"""

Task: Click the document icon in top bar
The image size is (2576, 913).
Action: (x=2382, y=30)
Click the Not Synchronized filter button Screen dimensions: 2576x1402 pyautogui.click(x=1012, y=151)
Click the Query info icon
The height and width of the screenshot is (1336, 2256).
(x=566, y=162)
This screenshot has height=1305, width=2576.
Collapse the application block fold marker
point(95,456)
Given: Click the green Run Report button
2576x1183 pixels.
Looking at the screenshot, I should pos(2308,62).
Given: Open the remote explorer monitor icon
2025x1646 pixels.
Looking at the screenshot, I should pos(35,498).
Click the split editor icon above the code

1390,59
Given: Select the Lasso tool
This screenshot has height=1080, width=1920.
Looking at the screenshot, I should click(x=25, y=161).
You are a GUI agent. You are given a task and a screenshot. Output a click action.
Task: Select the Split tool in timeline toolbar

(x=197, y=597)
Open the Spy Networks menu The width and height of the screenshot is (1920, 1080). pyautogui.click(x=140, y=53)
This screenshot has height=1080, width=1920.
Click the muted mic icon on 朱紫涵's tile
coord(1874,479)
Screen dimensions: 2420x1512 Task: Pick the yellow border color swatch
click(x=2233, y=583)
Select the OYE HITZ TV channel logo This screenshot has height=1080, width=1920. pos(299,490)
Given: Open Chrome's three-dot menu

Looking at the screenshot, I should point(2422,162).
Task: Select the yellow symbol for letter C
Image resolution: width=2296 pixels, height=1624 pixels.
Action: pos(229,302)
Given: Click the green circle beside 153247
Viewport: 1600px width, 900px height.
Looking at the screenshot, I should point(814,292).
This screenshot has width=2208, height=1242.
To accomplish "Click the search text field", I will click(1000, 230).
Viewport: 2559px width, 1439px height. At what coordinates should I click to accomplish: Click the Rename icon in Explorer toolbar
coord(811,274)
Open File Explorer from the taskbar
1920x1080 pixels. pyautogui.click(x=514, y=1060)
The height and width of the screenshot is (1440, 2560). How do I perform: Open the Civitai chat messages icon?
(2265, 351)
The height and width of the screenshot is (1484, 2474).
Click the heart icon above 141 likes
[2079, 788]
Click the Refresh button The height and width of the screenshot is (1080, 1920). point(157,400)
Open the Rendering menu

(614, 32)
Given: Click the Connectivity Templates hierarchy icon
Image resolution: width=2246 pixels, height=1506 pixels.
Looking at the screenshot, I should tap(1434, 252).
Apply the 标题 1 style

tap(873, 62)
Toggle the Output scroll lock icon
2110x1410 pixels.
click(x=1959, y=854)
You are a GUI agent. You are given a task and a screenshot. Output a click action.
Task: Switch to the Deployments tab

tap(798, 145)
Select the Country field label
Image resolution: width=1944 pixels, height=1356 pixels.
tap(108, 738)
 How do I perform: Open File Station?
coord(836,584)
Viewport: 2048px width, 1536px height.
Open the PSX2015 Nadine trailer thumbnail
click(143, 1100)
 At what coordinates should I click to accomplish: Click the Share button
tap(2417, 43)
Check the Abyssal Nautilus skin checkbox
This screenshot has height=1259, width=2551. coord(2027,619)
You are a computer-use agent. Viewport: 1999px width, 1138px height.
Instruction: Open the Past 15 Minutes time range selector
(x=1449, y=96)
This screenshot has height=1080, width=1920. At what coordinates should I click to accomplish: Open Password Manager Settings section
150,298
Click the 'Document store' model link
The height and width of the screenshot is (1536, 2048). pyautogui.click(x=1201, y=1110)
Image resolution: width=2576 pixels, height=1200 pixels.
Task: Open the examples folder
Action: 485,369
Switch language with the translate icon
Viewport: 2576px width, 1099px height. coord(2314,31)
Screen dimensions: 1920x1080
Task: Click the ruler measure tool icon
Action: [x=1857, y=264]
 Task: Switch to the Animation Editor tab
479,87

"""

- [The task]: Give the number of lines in the entries that contain the word "field", without any other words.

- [Your response]: 2